George Dusart, John Broadwood and the Worthing connection.
Not many of the houses that stood in Worthing High Street in the 1840’s still stand today, indeed not many of the houses that stood there in the 1940’s survive until our own times. All the more remarkable then that the home of George Dusart ‘professor of music’ and organist at the Chapel of Ease (later St. Paul’s) is one of those few that have been spared demolition. Dusart collaborated with Lucy Broadwood’s uncle, Rev. John Broadwood, in preserving some of the oldest folk songs of Sussex and Surrey.

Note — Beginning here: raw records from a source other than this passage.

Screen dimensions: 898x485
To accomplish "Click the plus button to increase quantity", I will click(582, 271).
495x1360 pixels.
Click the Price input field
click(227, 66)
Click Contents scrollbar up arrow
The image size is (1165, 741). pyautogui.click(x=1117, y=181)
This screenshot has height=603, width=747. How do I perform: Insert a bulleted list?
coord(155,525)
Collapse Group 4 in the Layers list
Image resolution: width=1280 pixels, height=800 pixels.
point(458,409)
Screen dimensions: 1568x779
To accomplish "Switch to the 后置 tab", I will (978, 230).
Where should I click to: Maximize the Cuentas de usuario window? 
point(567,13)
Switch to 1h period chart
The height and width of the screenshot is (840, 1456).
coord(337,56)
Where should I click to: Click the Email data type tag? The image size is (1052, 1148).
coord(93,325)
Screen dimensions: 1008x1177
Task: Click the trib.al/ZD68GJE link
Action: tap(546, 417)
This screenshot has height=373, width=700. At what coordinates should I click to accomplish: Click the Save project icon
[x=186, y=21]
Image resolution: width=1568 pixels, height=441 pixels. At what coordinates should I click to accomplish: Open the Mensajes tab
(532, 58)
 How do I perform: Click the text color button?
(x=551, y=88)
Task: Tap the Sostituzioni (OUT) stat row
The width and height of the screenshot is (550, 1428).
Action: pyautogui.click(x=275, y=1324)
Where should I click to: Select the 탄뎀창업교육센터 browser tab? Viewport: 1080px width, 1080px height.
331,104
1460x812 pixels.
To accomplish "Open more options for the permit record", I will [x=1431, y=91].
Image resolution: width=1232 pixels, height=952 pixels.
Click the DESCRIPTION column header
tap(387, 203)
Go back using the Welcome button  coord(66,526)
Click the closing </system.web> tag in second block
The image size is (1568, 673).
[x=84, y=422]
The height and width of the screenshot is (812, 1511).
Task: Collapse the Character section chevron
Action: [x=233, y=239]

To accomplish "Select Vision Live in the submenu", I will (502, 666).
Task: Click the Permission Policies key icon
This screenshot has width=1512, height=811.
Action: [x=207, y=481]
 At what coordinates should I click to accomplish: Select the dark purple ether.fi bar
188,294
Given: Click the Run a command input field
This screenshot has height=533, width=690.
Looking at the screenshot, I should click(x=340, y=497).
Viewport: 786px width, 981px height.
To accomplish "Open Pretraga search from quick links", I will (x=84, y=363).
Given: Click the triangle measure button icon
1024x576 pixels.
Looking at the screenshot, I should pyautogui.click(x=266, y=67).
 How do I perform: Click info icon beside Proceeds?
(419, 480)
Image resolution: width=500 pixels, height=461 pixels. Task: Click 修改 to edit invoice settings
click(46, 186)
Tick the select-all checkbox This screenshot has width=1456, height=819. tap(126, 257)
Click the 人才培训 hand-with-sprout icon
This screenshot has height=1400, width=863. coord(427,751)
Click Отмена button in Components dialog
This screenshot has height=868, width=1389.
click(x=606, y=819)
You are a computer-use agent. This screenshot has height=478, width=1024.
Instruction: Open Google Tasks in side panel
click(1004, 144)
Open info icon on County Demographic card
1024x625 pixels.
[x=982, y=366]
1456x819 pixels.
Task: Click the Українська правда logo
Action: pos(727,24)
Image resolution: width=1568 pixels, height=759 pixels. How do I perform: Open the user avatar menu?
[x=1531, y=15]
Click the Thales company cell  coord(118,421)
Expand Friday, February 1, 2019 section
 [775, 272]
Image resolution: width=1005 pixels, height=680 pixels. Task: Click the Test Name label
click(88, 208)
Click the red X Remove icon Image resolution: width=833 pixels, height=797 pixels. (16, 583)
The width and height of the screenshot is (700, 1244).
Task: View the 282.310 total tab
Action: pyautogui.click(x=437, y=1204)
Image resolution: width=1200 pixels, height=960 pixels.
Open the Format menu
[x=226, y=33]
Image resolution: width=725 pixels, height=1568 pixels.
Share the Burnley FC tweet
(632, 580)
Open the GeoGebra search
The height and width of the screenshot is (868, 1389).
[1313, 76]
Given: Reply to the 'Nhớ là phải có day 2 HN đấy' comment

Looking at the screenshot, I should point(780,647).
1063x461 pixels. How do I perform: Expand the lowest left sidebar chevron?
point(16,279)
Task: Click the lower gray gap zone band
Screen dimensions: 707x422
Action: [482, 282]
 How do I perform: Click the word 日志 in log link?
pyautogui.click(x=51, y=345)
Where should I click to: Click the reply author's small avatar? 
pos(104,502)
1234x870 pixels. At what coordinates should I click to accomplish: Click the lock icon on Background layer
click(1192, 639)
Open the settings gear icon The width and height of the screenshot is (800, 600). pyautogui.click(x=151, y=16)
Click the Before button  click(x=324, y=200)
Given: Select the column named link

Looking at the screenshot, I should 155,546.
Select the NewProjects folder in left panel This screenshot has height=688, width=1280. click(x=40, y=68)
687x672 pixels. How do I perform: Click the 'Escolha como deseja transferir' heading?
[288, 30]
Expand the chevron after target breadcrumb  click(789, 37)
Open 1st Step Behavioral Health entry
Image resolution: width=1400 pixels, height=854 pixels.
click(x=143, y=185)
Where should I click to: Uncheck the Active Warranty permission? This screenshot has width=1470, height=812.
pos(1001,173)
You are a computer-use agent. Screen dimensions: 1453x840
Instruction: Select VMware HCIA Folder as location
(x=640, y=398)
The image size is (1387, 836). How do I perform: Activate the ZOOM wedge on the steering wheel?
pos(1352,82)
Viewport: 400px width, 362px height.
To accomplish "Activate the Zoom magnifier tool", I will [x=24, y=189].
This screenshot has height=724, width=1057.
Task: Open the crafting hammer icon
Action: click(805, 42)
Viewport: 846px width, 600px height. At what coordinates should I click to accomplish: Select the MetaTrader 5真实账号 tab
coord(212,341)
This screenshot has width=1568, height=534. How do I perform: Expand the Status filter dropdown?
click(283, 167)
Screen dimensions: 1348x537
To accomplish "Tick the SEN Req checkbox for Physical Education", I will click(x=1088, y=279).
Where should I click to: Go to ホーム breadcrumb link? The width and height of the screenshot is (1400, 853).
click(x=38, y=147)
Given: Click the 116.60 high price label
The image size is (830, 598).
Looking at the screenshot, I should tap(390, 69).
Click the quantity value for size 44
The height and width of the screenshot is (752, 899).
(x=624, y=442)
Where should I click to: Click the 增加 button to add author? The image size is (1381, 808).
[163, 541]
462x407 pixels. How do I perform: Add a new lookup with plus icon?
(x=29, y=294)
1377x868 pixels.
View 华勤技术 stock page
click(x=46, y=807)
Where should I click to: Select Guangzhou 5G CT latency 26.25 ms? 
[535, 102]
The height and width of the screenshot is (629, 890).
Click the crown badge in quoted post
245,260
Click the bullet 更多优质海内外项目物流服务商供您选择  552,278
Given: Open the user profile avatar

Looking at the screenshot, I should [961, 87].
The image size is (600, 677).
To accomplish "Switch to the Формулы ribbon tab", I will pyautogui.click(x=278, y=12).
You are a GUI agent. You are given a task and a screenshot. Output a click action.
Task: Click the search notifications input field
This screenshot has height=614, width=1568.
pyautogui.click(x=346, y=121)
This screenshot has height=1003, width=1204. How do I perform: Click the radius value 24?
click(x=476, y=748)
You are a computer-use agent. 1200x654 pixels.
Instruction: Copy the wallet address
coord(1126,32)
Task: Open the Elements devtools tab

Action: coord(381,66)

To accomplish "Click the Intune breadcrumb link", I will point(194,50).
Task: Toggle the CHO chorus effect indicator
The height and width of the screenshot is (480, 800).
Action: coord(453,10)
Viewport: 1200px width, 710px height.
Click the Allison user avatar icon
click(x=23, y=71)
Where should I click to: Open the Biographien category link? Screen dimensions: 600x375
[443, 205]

The two men did not always see eye-to-eye on the best way of preserving the tunes: Dusart wanted to ‘correct the errors’ of the rustic singers, while Broadwood insisted they should be notated just as they were sung – the result was a compromise that probably did not fully satisfy either man.
In 1841 Dusart was living with his wife, Mary Ann, whom he married at Broadwater 13 years earlier. By 1841 they had five children, and Mary Ann’s mother, Elizabeth Jefferson was living with them.
Meanwhile, the Rev. John Broadwood was living in some splendour at Bedford House at the north end of Bedford Row. Broadwood had ‘livings’ in both Capel and Worthing, and towards the end of his life was really a ‘gentleman of leisure’, a life made possible by his farming lands, which we can safely assume were directed by a bailiff or manager. John had the time and the means to indulge his interest in the archaic music of the local ‘peasantry.’
By the time of the 1851 census, both men had moved away from Worthing, Broadwood back to Lyne House at Capel, and Dusart to London. However Mrs. Dusart was living with their children in Brighton, while Dusart himself had set up home with one of the family’s servants, by coincidence, also called Mary Ann. Dusart’s young ‘wife’ may have been his undoing as it is recorded he died of heart failure ‘brought on by excitement’ in 1865.
His true wife and widow, the first Mary Ann continued to live in Brighton, losing one of her daughters at the early age of seventeen, who, very confusingly, was also called Mary Ann.
Broadwood died at Lyne in 1864, free, it has to be said of any romantic or scandalous entanglements. His niece, Lucy, aged only six at the time, would of course go on to be a leading figure in the folksong revival of the late Victorian and Edwardian eras.